Pour trouver la parfaite alchimie, Tarkovski a remonté son film dix-neuf fois, à la recherche du rythme parfait, de la durée, de la cadence. Il refusait en effet d’appréhender son œuvre en simple cinéaste, se concevant comme un véritable artiste. "Je cherche la dimension poétique du cinéma, celle qui lui est propre, car il existe une part de la vie, de l’univers qui n’a pas encore été comprise par d’autres formes d’art, d’autres genres. Ce que réussit le cinéma, la musique et d’autres arts en sont incapables", explique-t-il par exemple dans A Cinema Prayer, le magnifique documentaire que lui consacrait son fils en 2019.
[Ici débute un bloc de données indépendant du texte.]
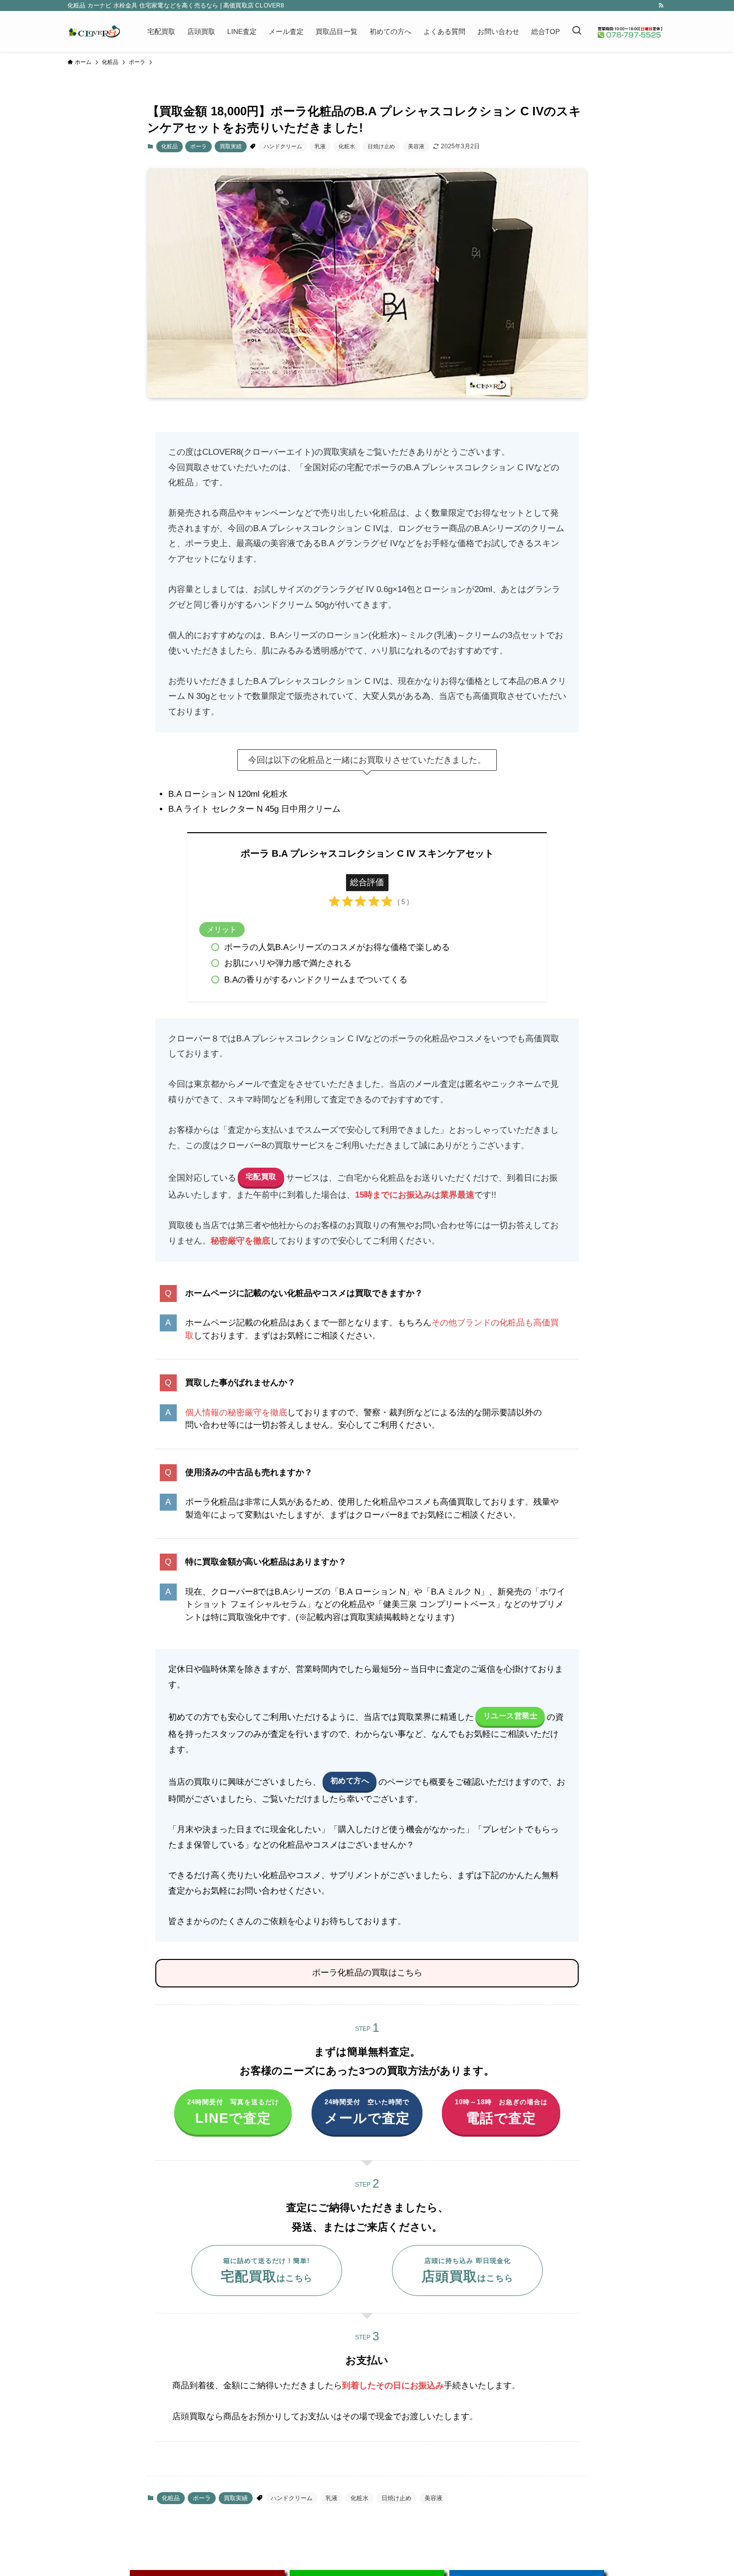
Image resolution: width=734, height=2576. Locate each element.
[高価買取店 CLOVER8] (94, 31)
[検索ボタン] (577, 31)
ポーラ (198, 146)
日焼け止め (381, 146)
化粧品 (169, 146)
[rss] (661, 5)
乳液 (320, 146)
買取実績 (231, 146)
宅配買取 (261, 1176)
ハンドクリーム (283, 146)
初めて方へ (350, 1780)
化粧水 (347, 146)
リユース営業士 (510, 1715)
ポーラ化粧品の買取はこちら (367, 1972)
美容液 (416, 146)
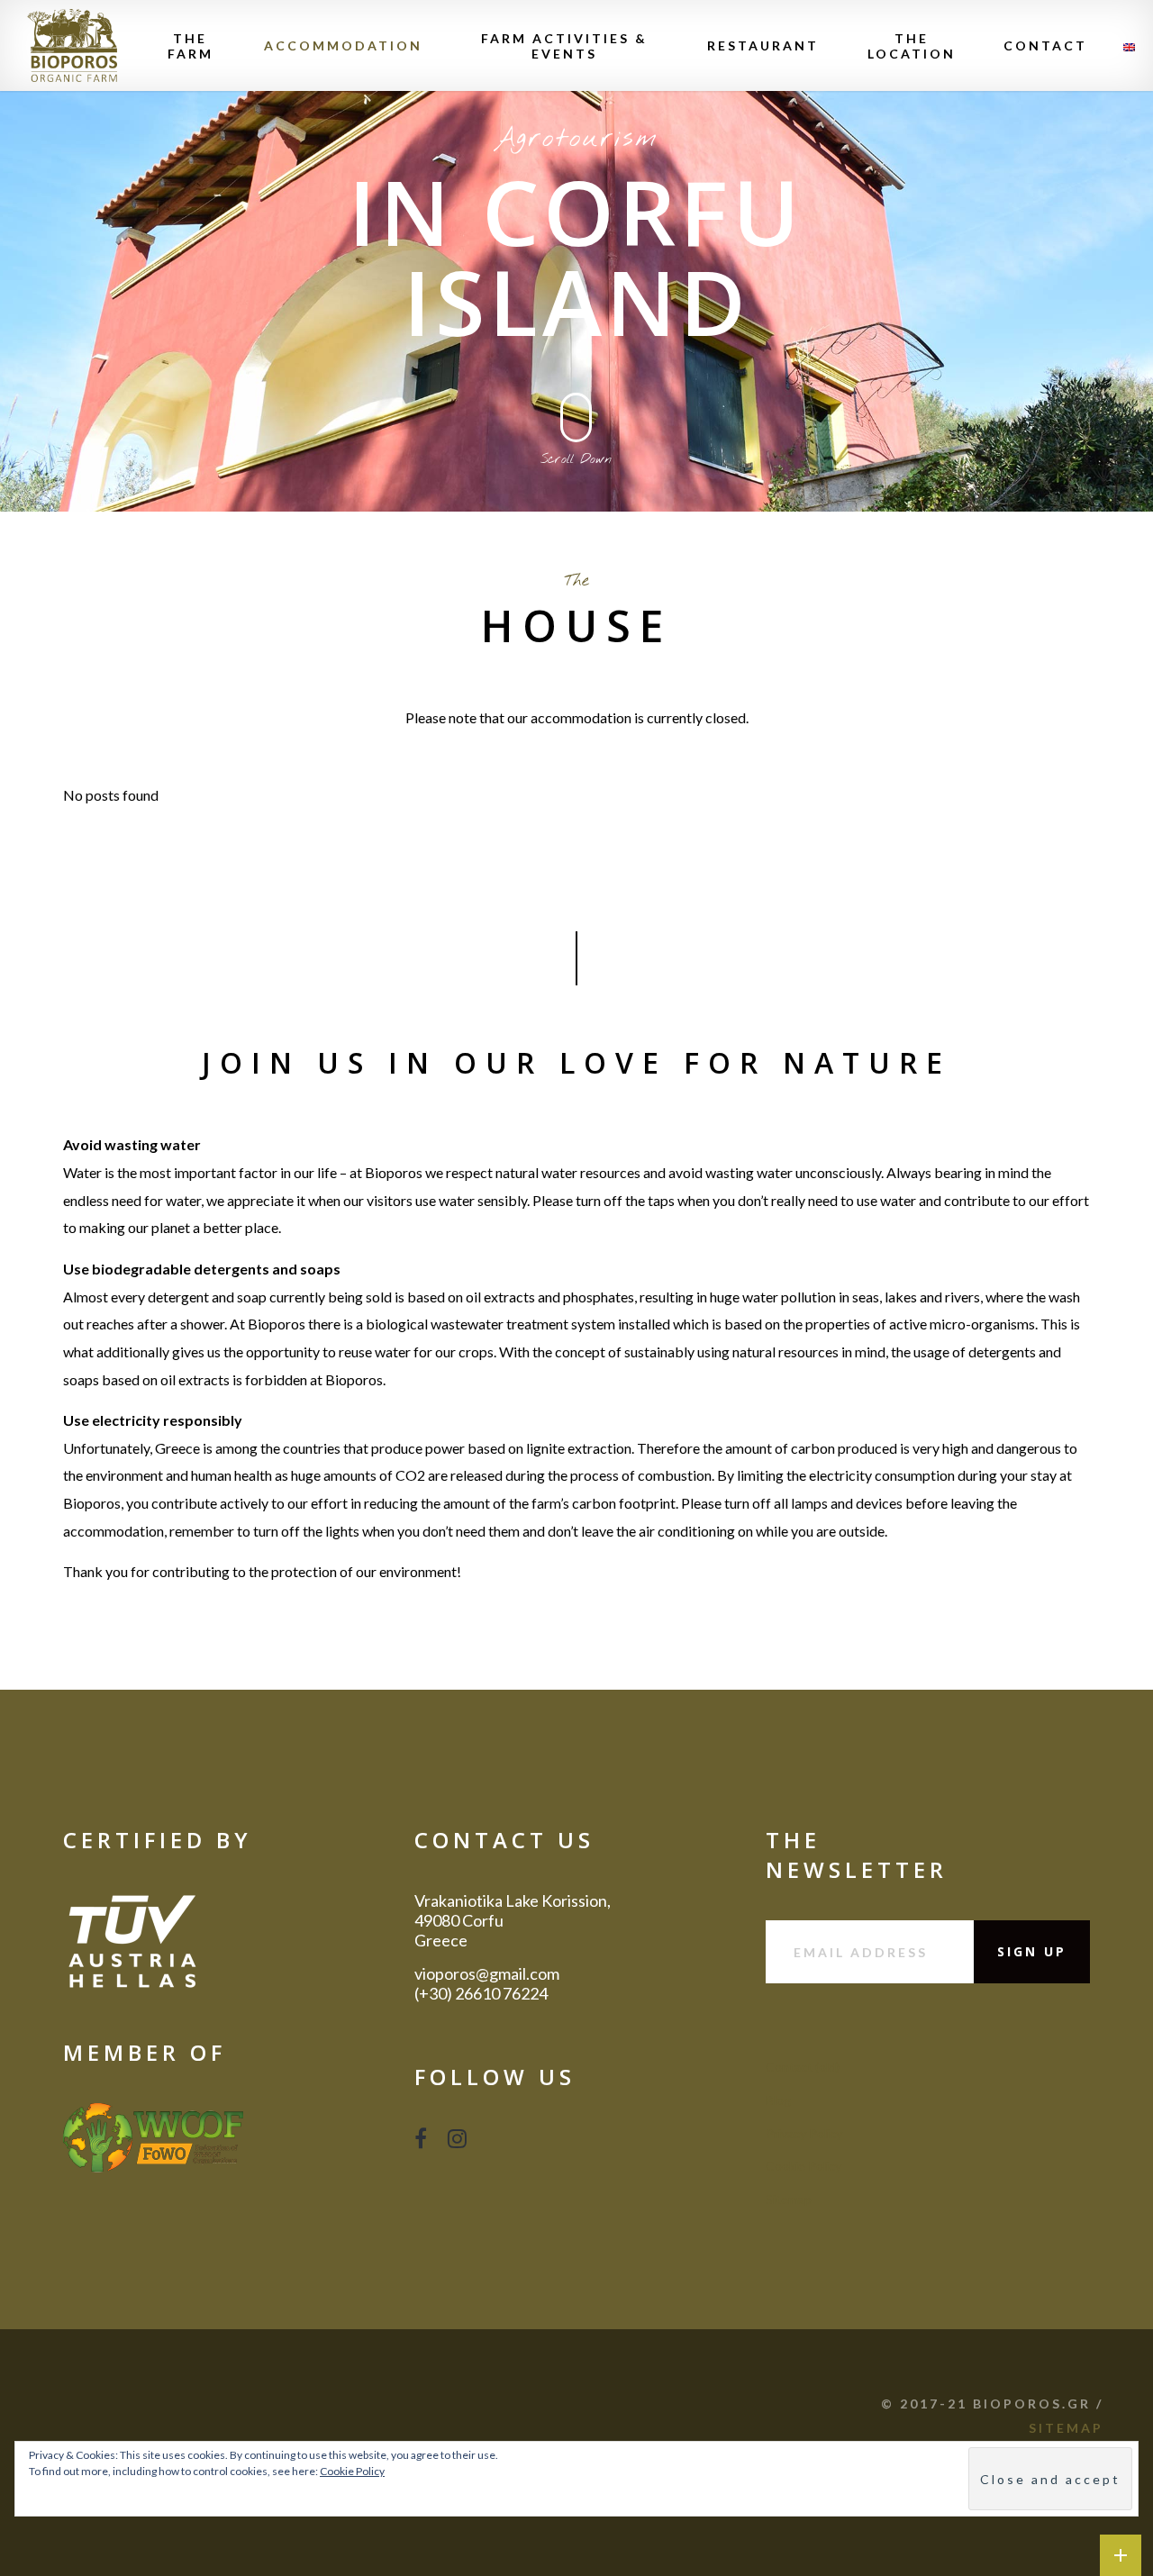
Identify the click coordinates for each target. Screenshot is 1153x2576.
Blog (778, 2100)
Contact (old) (803, 2066)
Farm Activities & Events (564, 46)
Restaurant (763, 45)
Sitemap (789, 2199)
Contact (1045, 45)
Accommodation (343, 45)
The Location (911, 46)
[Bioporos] (72, 45)
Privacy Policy (804, 2133)
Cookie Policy (803, 2165)
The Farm (190, 46)
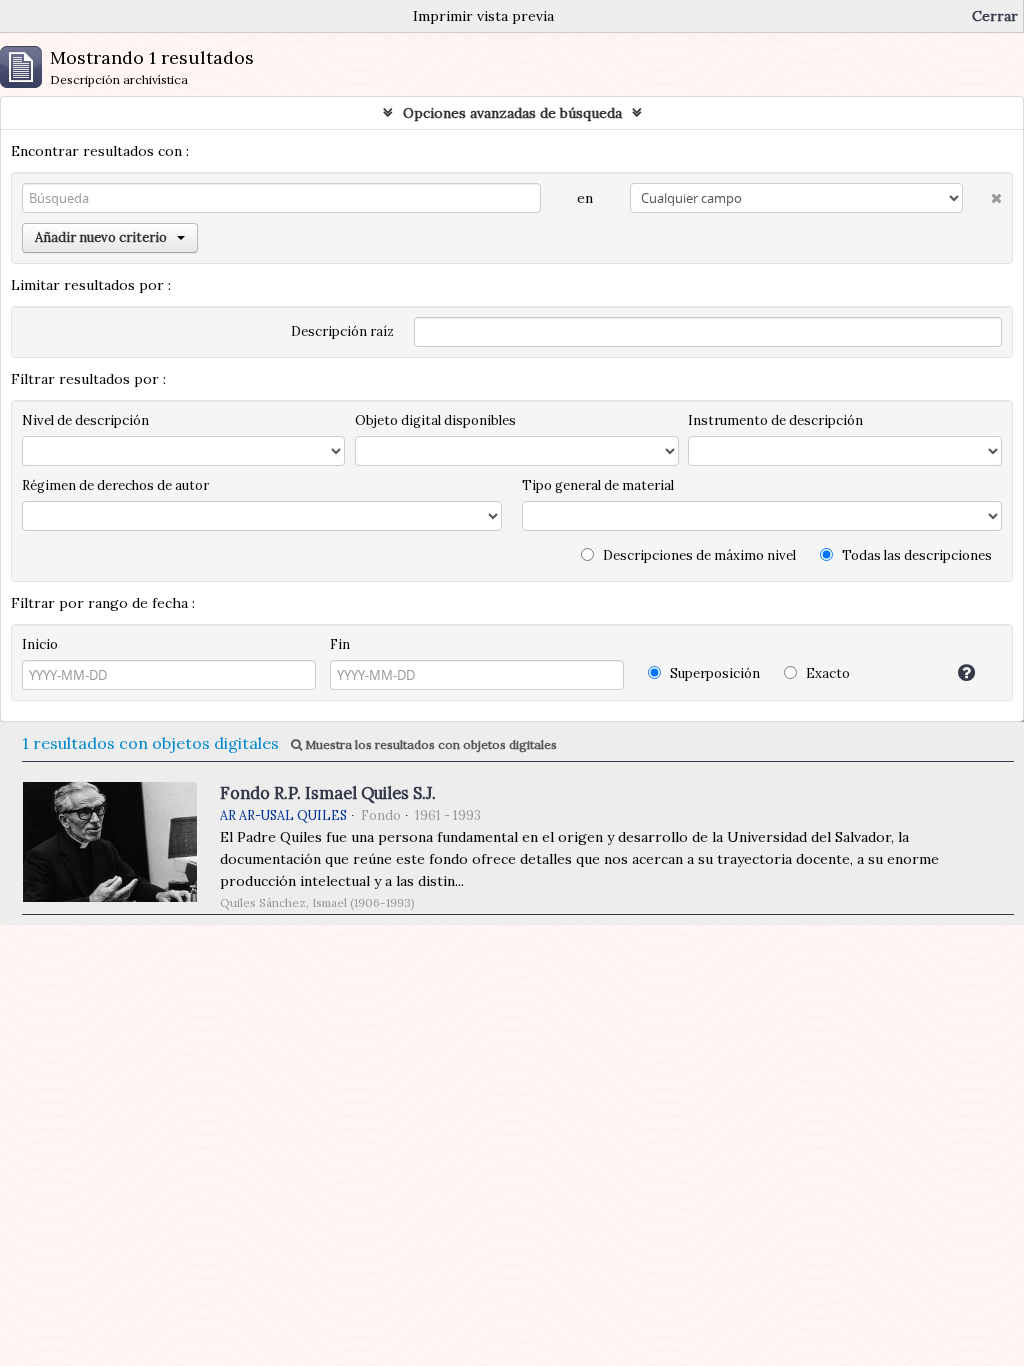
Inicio (40, 644)
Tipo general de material (598, 485)
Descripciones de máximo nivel (698, 555)
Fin (340, 644)
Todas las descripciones (915, 555)
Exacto (826, 673)
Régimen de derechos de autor (115, 485)
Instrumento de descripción (775, 420)
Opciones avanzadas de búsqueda (512, 113)
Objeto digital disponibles (435, 420)
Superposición (713, 673)
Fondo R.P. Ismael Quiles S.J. (328, 793)
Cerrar (995, 16)
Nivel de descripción (85, 420)
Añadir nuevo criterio (101, 237)
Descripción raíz (342, 331)
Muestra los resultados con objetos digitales (429, 744)
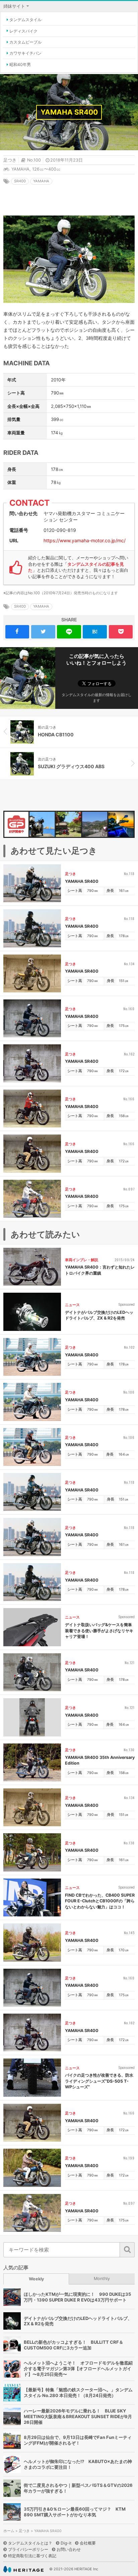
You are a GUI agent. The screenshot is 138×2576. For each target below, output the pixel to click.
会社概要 (88, 2543)
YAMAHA (20, 169)
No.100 (34, 160)
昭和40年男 (20, 64)
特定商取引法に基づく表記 (32, 2555)
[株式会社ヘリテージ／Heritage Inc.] (23, 2569)
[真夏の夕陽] (85, 824)
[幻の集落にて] (59, 824)
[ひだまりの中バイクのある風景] (33, 824)
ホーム (8, 2531)
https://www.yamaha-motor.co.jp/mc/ (85, 540)
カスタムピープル (25, 42)
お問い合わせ (69, 2549)
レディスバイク (23, 31)
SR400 (20, 181)
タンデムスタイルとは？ (30, 2543)
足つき (9, 160)
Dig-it (66, 2543)
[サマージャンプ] (112, 824)
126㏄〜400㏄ (46, 169)
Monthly (102, 2278)
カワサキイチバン (25, 53)
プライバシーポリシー (28, 2549)
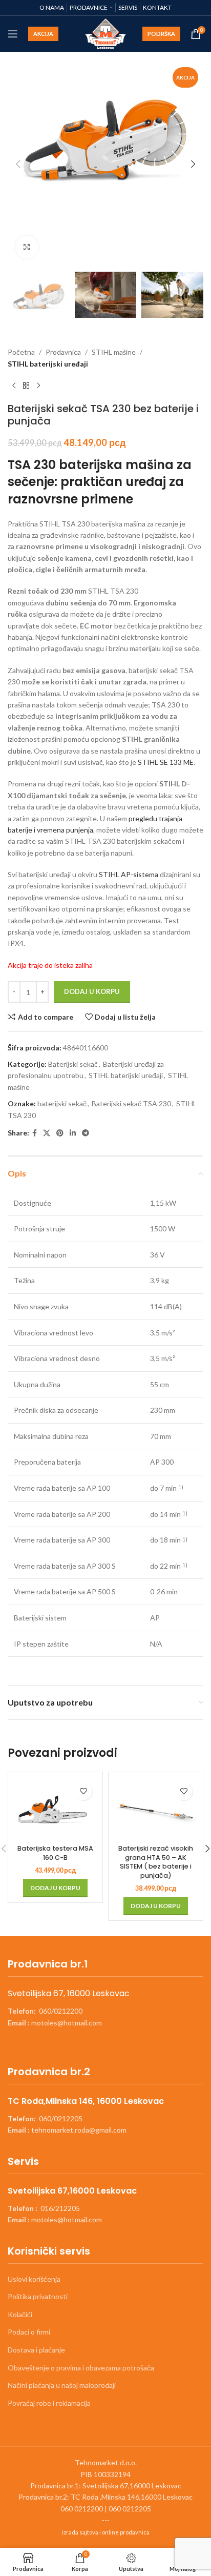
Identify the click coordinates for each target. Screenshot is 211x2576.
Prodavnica (63, 352)
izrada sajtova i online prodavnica (106, 2532)
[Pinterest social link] (60, 1133)
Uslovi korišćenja (34, 2279)
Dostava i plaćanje (36, 2349)
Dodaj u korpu (92, 991)
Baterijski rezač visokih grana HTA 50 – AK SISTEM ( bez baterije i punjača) (155, 1862)
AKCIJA (43, 33)
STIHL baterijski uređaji (48, 363)
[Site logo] (105, 33)
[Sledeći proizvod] (38, 386)
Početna (21, 352)
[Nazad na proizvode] (26, 386)
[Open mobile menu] (13, 34)
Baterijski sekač (73, 1064)
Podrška (161, 33)
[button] (18, 164)
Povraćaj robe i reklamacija (49, 2403)
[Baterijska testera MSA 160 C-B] (55, 1808)
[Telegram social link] (85, 1133)
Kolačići (20, 2314)
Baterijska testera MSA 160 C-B (55, 1853)
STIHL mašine (114, 352)
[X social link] (46, 1133)
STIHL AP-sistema (127, 874)
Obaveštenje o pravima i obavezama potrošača (81, 2367)
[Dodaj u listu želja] (83, 1791)
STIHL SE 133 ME (166, 762)
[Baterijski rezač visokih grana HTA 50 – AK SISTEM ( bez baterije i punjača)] (156, 1808)
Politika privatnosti (38, 2296)
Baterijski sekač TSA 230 (131, 1103)
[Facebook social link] (34, 1133)
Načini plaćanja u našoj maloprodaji (62, 2385)
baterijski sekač (62, 1103)
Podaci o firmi (29, 2331)
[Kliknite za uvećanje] (26, 247)
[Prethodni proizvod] (14, 386)
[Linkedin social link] (73, 1133)
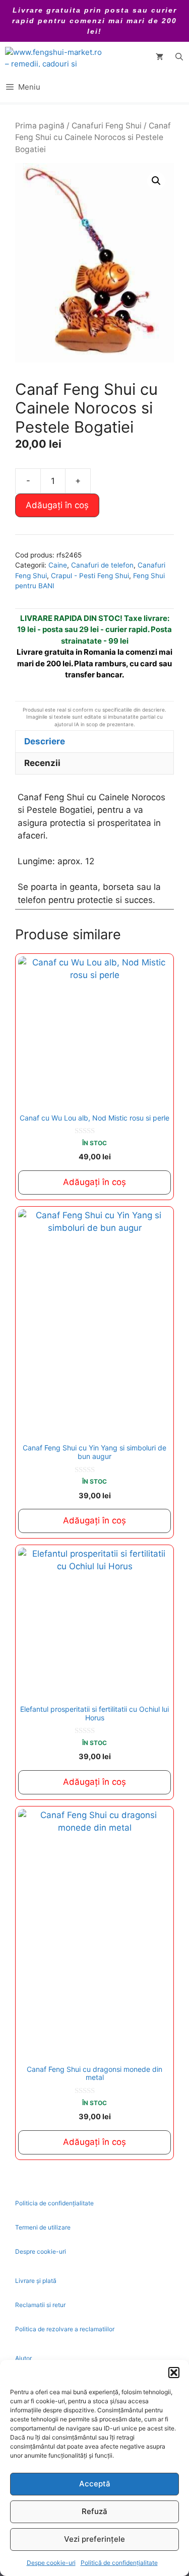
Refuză (94, 2511)
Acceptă (94, 2483)
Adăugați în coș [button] (94, 1182)
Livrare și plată (35, 2280)
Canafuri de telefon (102, 565)
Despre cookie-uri (40, 2251)
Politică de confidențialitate (119, 2562)
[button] (174, 2373)
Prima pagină (40, 125)
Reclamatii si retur (40, 2305)
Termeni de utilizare (43, 2227)
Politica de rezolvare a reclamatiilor (64, 2329)
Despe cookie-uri (51, 2562)
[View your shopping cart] (159, 57)
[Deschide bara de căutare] (179, 57)
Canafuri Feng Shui (107, 125)
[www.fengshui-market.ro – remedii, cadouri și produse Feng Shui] (55, 57)
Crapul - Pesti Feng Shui (90, 576)
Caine (57, 565)
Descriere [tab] (44, 741)
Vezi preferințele (94, 2539)
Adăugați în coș (57, 505)
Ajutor (23, 2358)
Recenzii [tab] (42, 763)
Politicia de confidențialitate (54, 2203)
Le Miroir / Zerkalo Poème cinématographique De Andreï Tarkovski Scénario Andreï Tarkovski & Alexandre Micharine Photographie Georgi Rerberg Musique Edouard Artémiev Montage Edouard Artémiev Avec Margarita Terekhova, Filipp Yankovskiy, Ignat Daniltsev… Durée 1h47

© DR

En premium VOD: Tarkovski par Tarkovski

En complément de la ressortie du Miroir, Lumière propose de découvrir en Premium VOD Andrey Tarkovsky. A Cinema Prayer, magnifique introduction au cinéma de Tarkovski signée par son propre fils, l’année dernière. Fidèle à son père, Andreï A.Tarkovski tourne ici le dos à une narration classique. Pas question donc d’un documentaire biographique traditionnel. Sans interview de spécialistes, sans aucun commentaire en voix off - sinon de passionnantes interviews du cinéaste lui-même -, ce film envoûtant nous plonge au cœur même du processus créatif du réalisateur russe. Grâce à un savant montage des images des films de Tarkovski, mais aussi d’archives (sur les tournages de ses films, dans la datcha familiale…), A Cinema Prayer revient, de manière chronologique, sur l’une des plus grandes filmographies du XXe siècle : sept films seulement, mais quasiment autant de chefs-d’œuvre. Et qui mieux que Tarkovski lui-même pour décrypter le mystère de son cinéma, ses influences artistiques ? Mais aussi pour évoquer ses souvenirs personnels, sa foi, ses relations compliquées avec les autorités soviétiques, son exil à l’Ouest (où il tourna ses deux derniers films, Nostalghia et Le Sacrifice), son amour de la Russie, ses craintes écologiques et la mort, qui rôde dans tout son cinéma et qui l’emportera d’un cancer du poumon en 1986. Tarkovski n’avait que 54 ans… H.H.

Disponible en Premium VOD (8€) sur Ciné chez vous, UniversCiné, Proximus et Telenet.